A wet smearing kiss applied at the corner of Victor’s mouth, briefly sampling the taste of his tears, and then Andrey let go of his arms and stepped back abruptly out of reach, as if afraid Victor would lash out. Victor did no such thing. He stumbled on unsteady feet towards the bench, where he rummaged in his bag for a towel, and wiped at his face, ignoring Andrey completely.

“Good”, Andrey nodded. “See you”, he said, then left.

Victor stared at his face in the locker room mirror and tried to anchor himself in a friendlier reality. He looked like hell – wide, red-rimmed eyes standing out in his overly pale face. He took out the powder and started dabbing at his face, in an effort to mask his unsettlement – his vulnerability? His inadequacy? He felt weak and stupid doing it.

His phone abruptly rang, making him jump. He didn’t even glance at it until he finished the job, to some semblance of satisfaction. He ran a finger through his hair, settling it in place, and finally looked at his phone, which had been stubbornly ringing all this while.

It was Yuuri.

He took a few deep breaths, wondering briefly how his voice would sound when he answered.
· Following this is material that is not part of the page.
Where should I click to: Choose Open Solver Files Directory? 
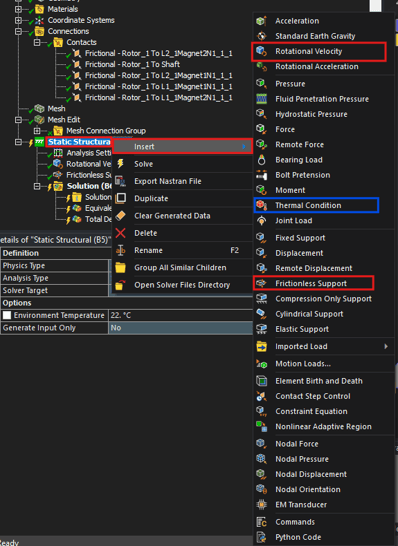[182, 285]
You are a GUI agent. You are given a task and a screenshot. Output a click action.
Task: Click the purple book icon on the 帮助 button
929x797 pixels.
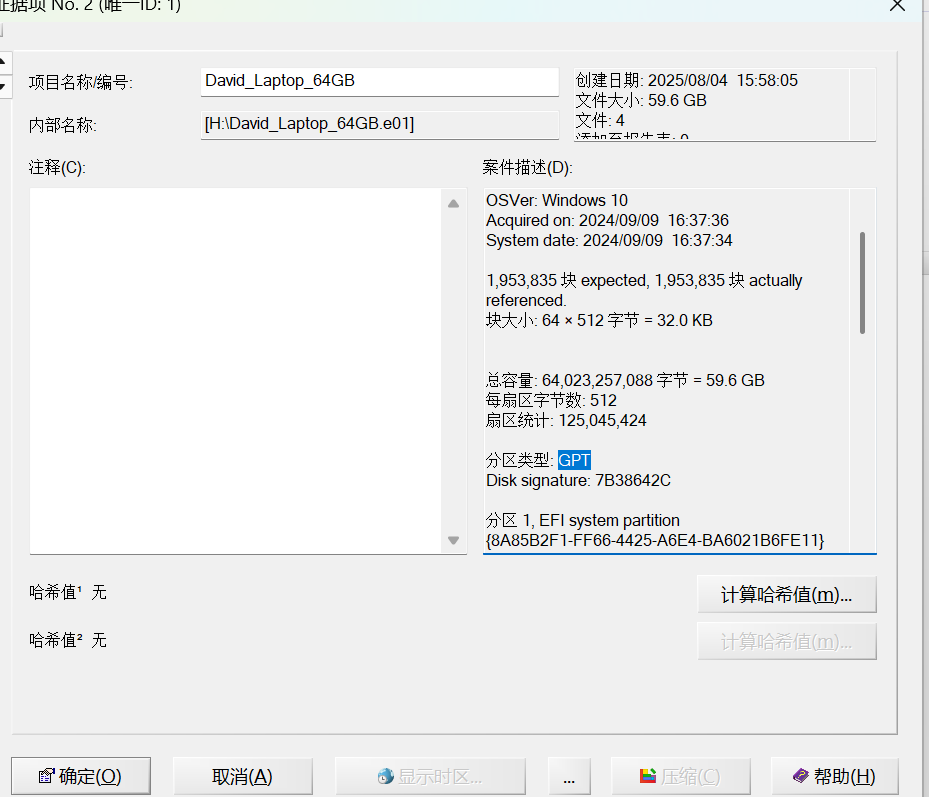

He tested it before he answered. ‘Hello’ – he muttered. No, it wouldn’t do. ‘Hello!’ he said again, aiming for cheerful. Okay, slightly better. He answered:

“Hi, Yuuri~”

“Victor! I’ve been calling you for ages! Didn’t you hear?”

“I was just warming up.”

“Without your coach? Yakov has been trying to reach you.”

“Oh, I – I just wanted some time to myself, to put myself together.”

“Nerves before a performance? That’s usually me, Victor”, Yuuri laughed self-deprecatingly. “Well, I wanted to see you before you go on the ice, but if you’re busy...”

“No, no. I want to see you, Yuuri. I’ll be right there.”

“Good. Because like I said, Yakov is looking for you as well.”

 

“Where did you disappear to, Vitya? It’s almost your turn!” Yakov remonstrated with him.

It took a single searching look for Yakov to realize Victor wasn’t alright.

“What’s wrong?” the old coach asked in Russian.

“Nothing”, Victor answered, also in Russian. “Just nervous.”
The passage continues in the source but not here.